(DATA EXTRACTS Opens)

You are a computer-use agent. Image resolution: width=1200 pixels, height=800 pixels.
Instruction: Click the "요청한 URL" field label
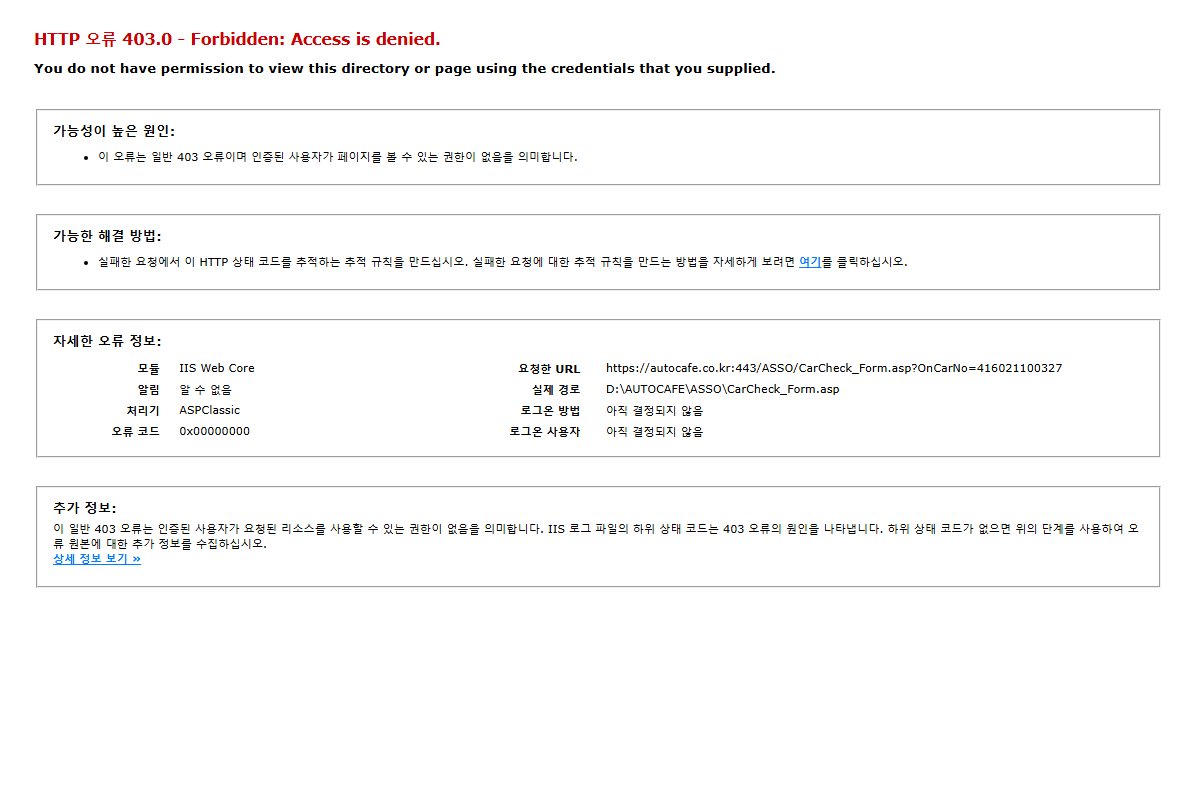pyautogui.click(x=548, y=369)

(DATA EXTRACTS Closes)
(DATA EXTRACTS Opens)

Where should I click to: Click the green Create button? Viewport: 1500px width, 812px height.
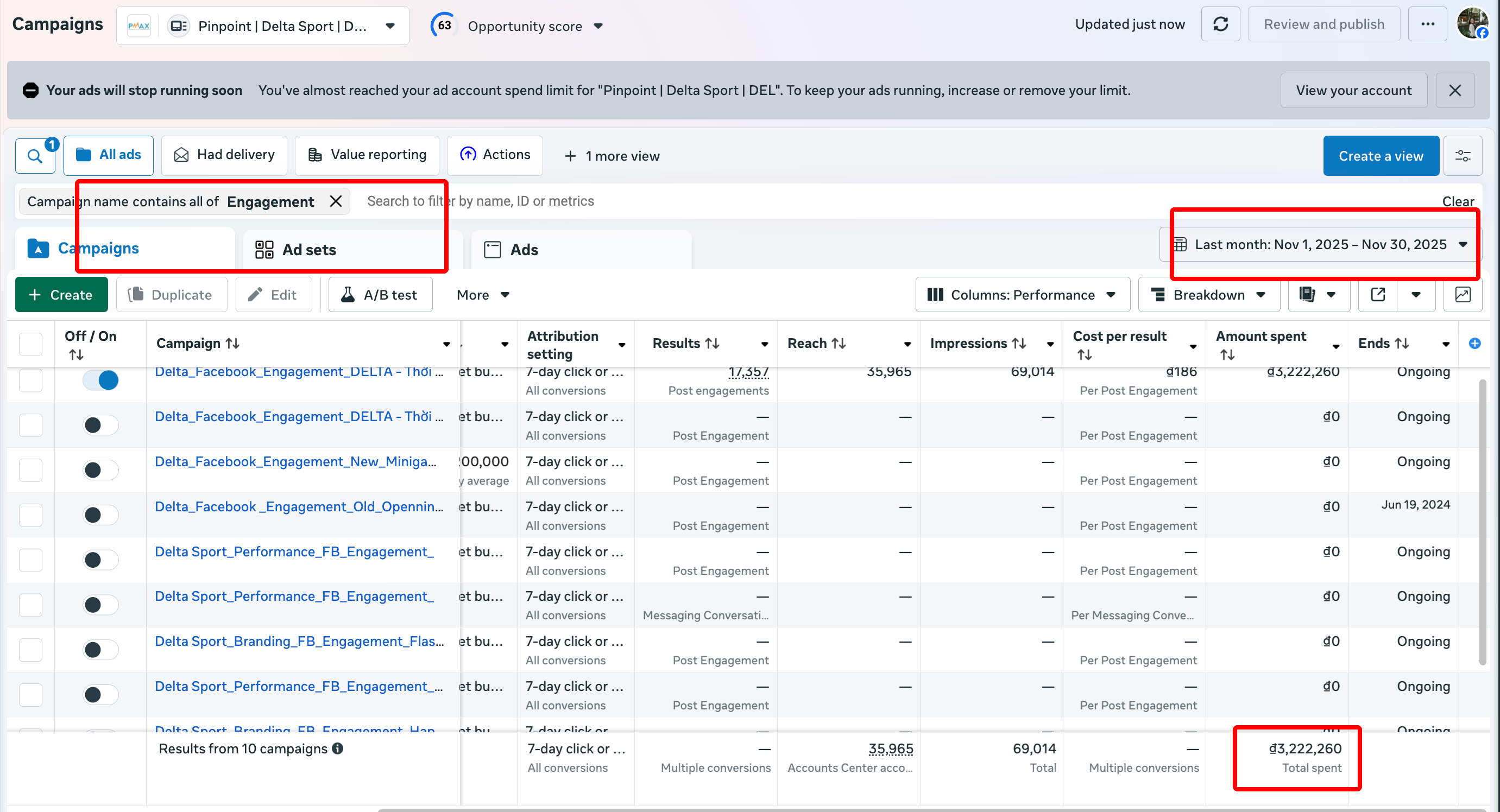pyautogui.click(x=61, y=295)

(DATA EXTRACTS Closes)
(DATA EXTRACTS Opens)

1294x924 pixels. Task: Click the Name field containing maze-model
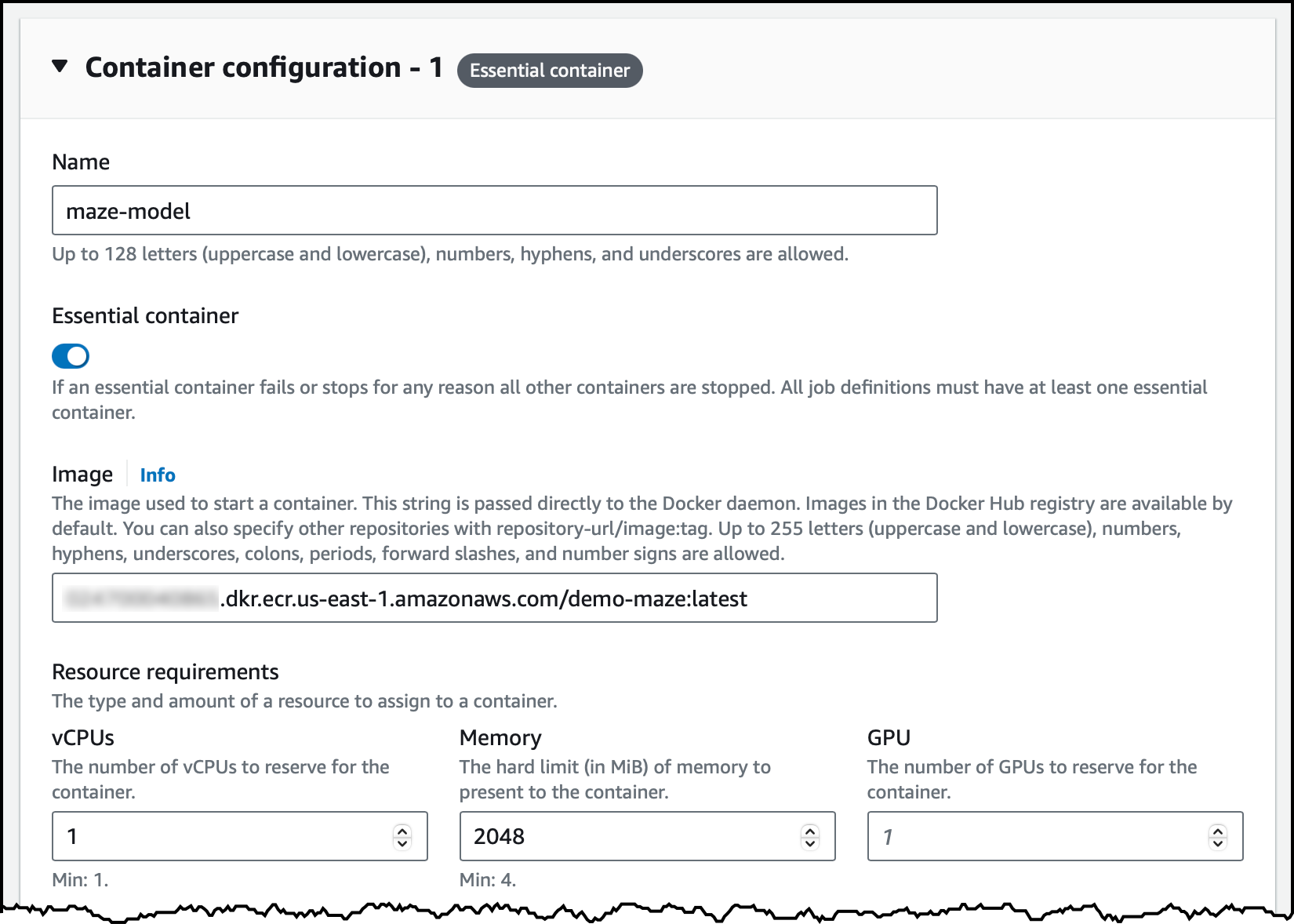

(DATA EXTRACTS Closes)

## YOUR TASK
Among the lines of the listing above, which ones hold "pixels"? Copy them.

## THE ANSWER
You are a computer-use agent. Image resolution: width=1200 pixels, height=800 pixels.
1294x924 pixels. Task: Click the Name field containing maze-model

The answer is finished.